** Provided data follows **
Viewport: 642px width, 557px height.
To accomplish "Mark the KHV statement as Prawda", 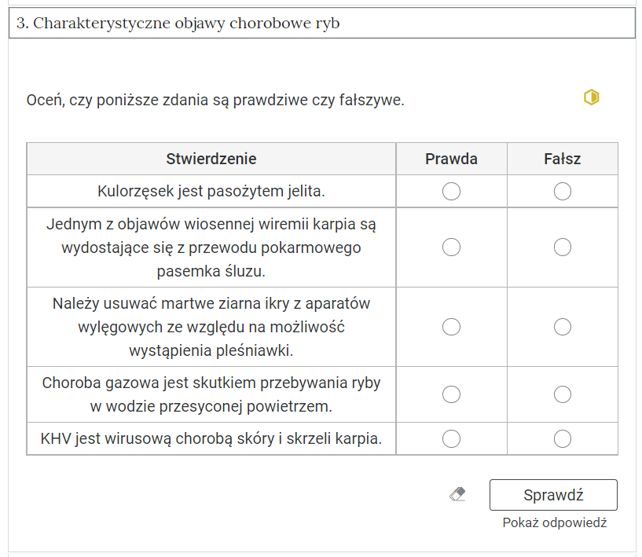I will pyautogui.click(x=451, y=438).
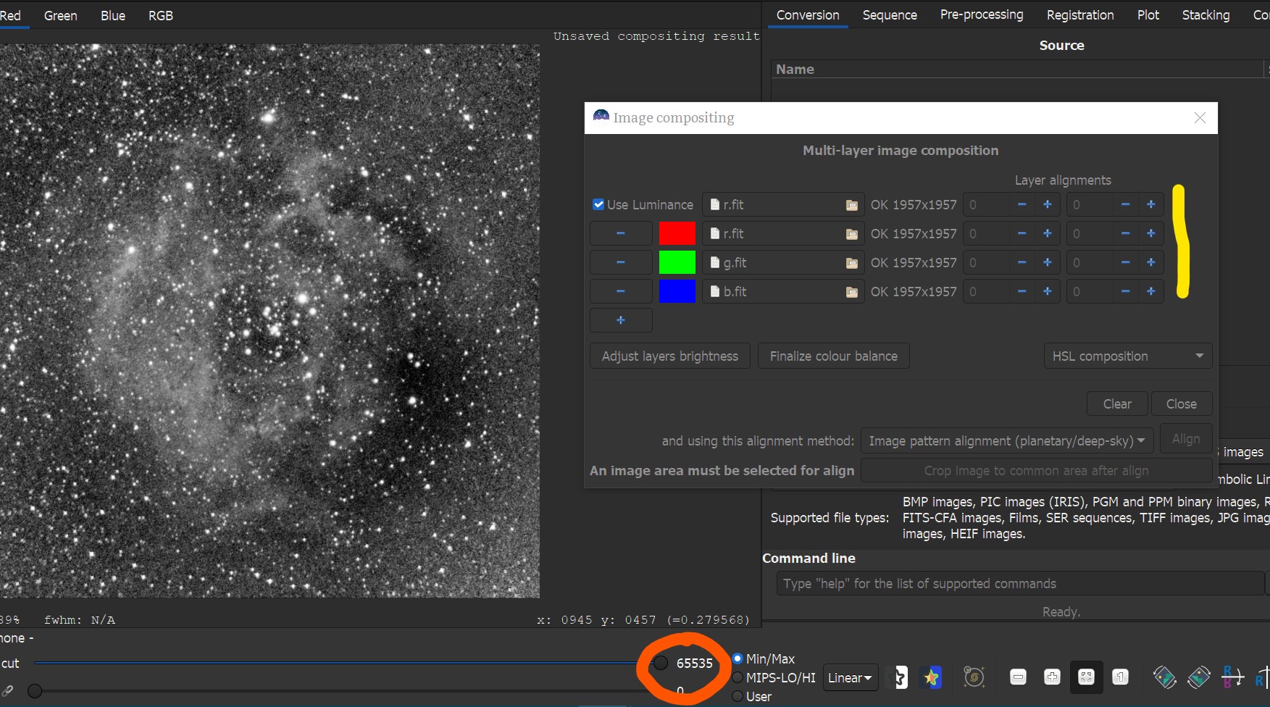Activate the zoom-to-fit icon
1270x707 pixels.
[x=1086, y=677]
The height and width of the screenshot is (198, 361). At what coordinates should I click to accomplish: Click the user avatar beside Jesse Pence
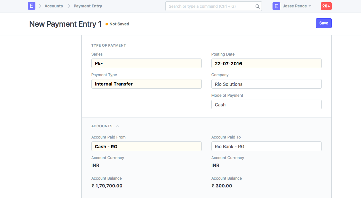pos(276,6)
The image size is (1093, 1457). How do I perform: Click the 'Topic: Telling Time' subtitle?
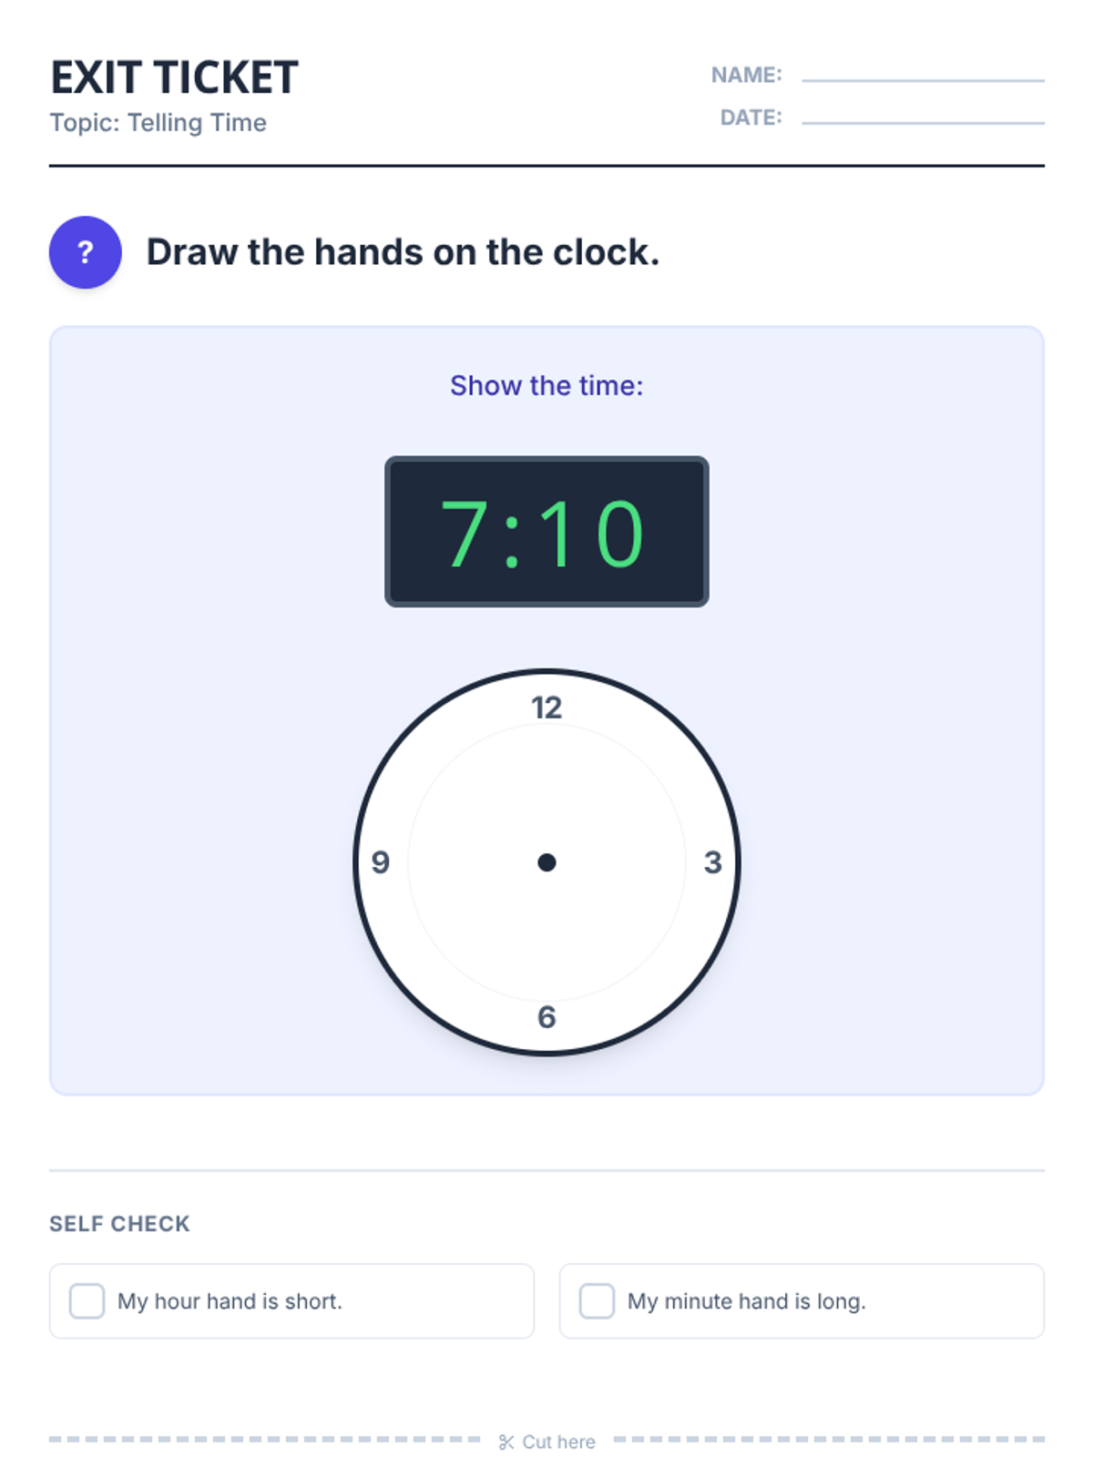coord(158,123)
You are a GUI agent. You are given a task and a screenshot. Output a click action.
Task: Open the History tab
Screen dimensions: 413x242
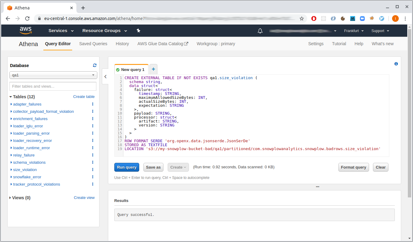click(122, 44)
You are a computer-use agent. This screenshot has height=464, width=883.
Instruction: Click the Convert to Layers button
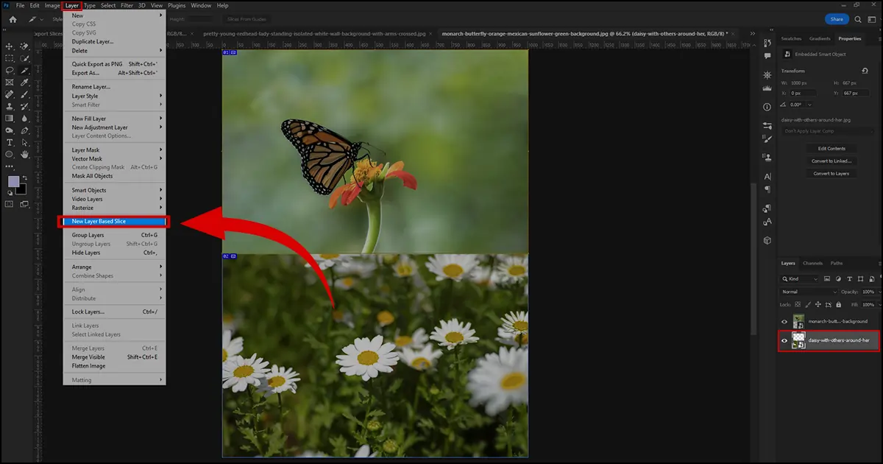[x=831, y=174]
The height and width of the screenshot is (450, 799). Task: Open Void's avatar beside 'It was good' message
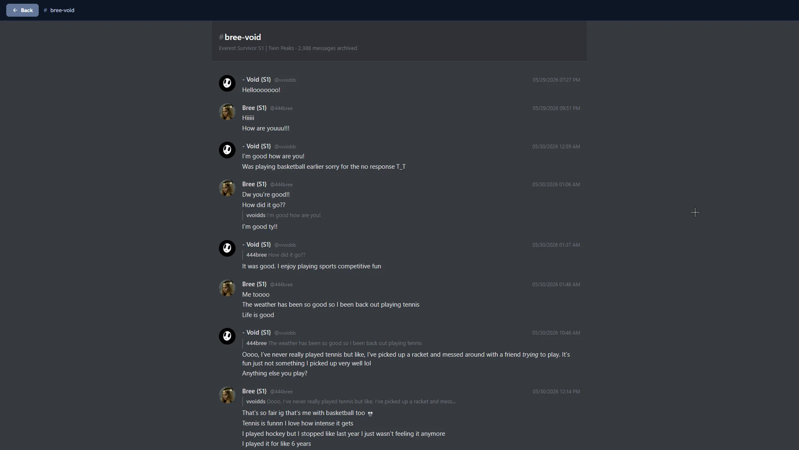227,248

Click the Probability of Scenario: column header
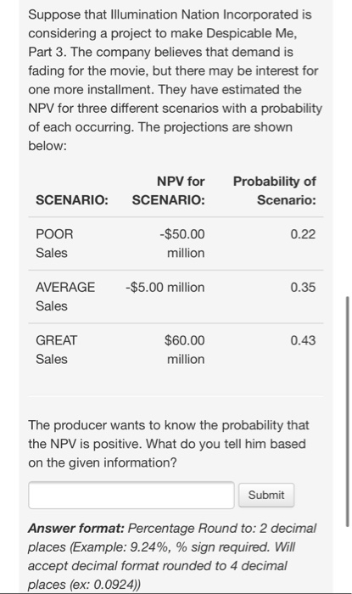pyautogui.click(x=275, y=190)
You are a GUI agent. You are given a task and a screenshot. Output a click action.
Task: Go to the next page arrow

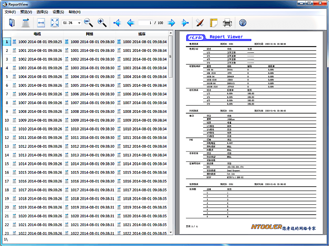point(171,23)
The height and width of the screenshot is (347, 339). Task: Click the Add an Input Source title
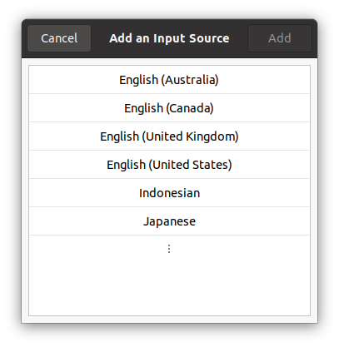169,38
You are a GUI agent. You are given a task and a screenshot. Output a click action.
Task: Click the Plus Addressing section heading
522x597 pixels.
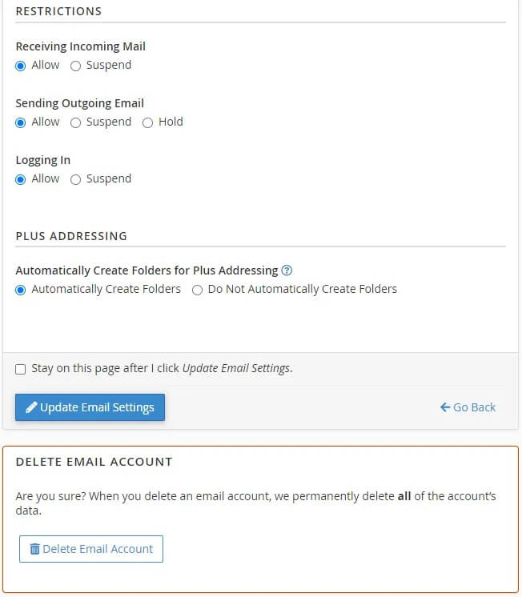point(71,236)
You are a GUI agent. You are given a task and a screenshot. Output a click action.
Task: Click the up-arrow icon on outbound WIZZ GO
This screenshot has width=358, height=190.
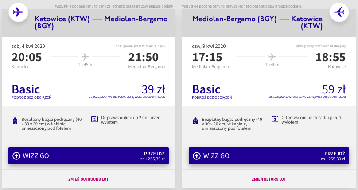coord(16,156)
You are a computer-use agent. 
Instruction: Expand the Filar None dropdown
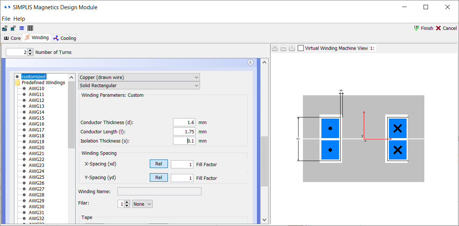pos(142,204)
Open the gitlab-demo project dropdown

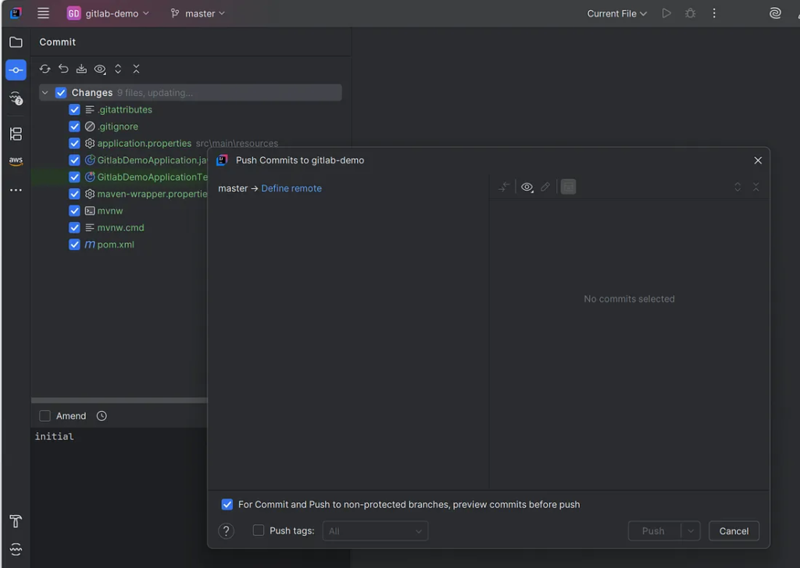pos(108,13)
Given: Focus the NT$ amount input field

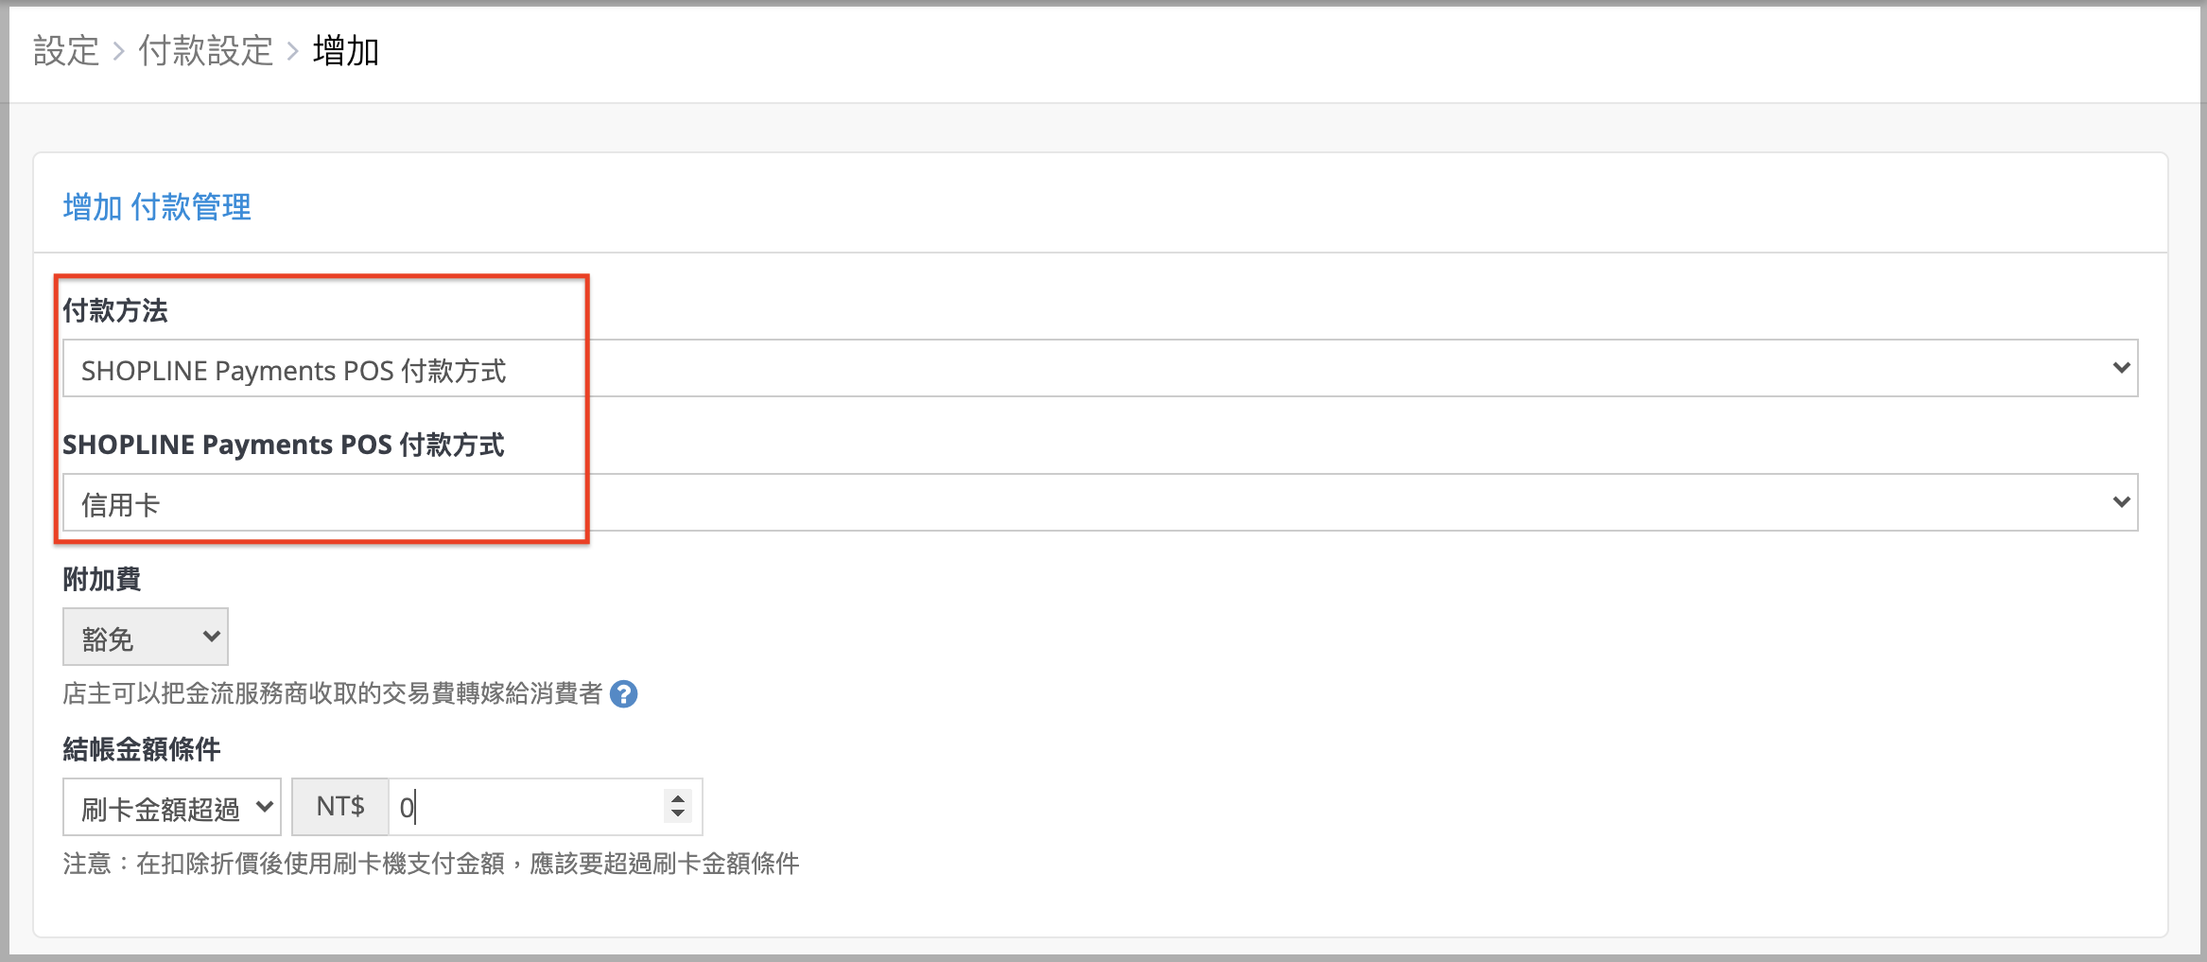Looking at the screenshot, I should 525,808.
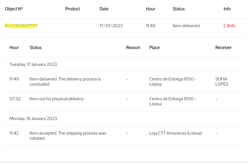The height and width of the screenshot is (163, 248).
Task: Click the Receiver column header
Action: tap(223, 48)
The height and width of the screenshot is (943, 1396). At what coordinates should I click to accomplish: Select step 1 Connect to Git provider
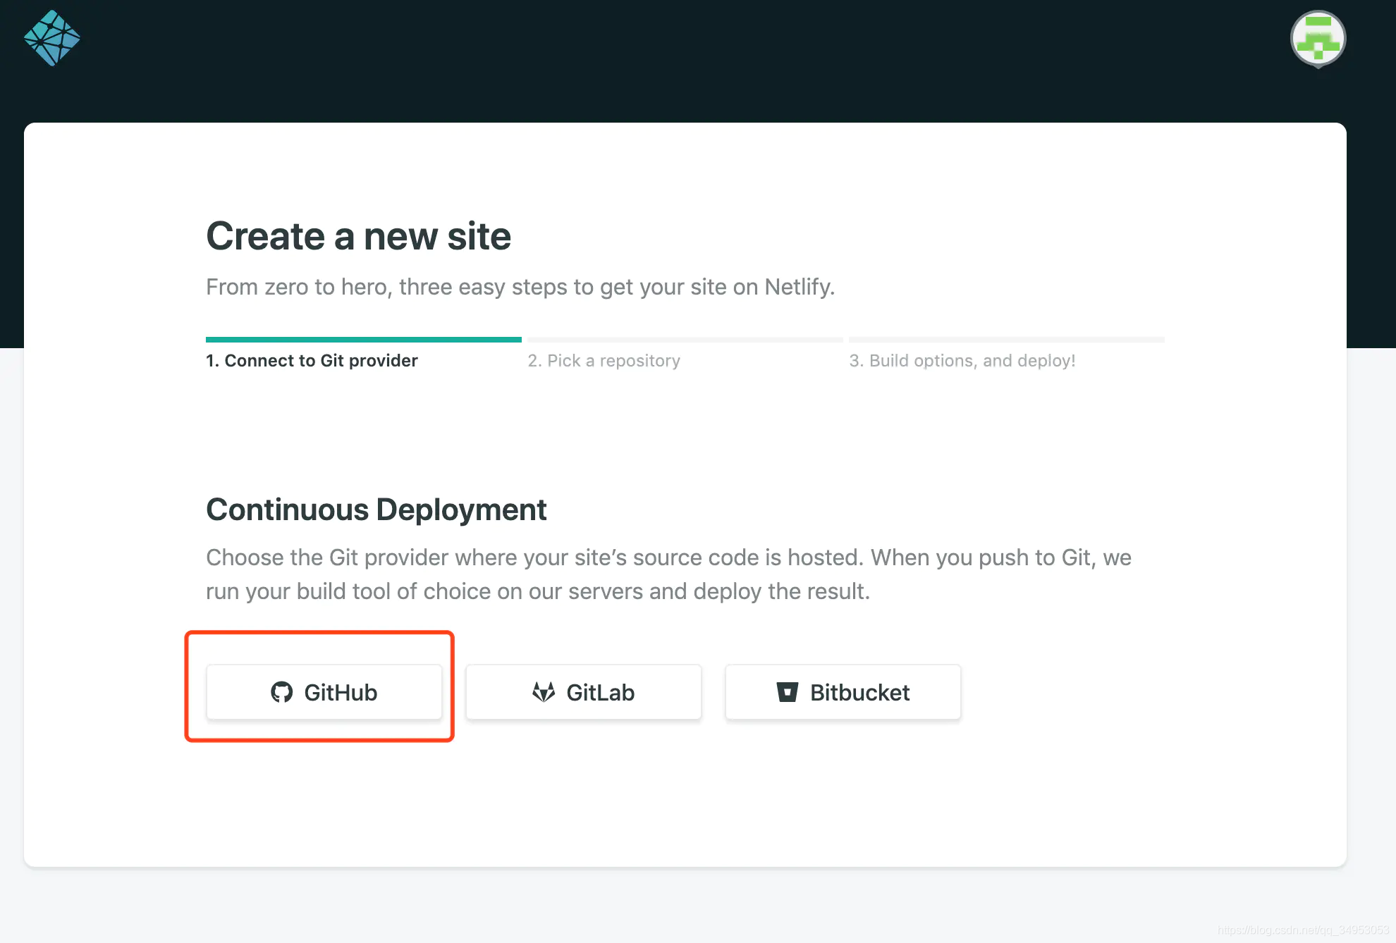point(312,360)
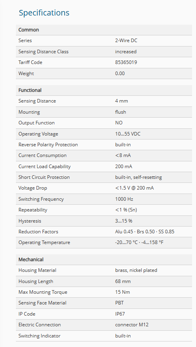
** End of Provided data **
- [What you have to do] Restate word for word the lines running from the one with "The height and width of the screenshot is (943, 1396)." to the end of the entries; pictures are to be left out.

- [Solution to this exercise]
The height and width of the screenshot is (943, 1396). At what coordinates should I click to accomplish: Select step 1 Connect to Git provider
point(312,360)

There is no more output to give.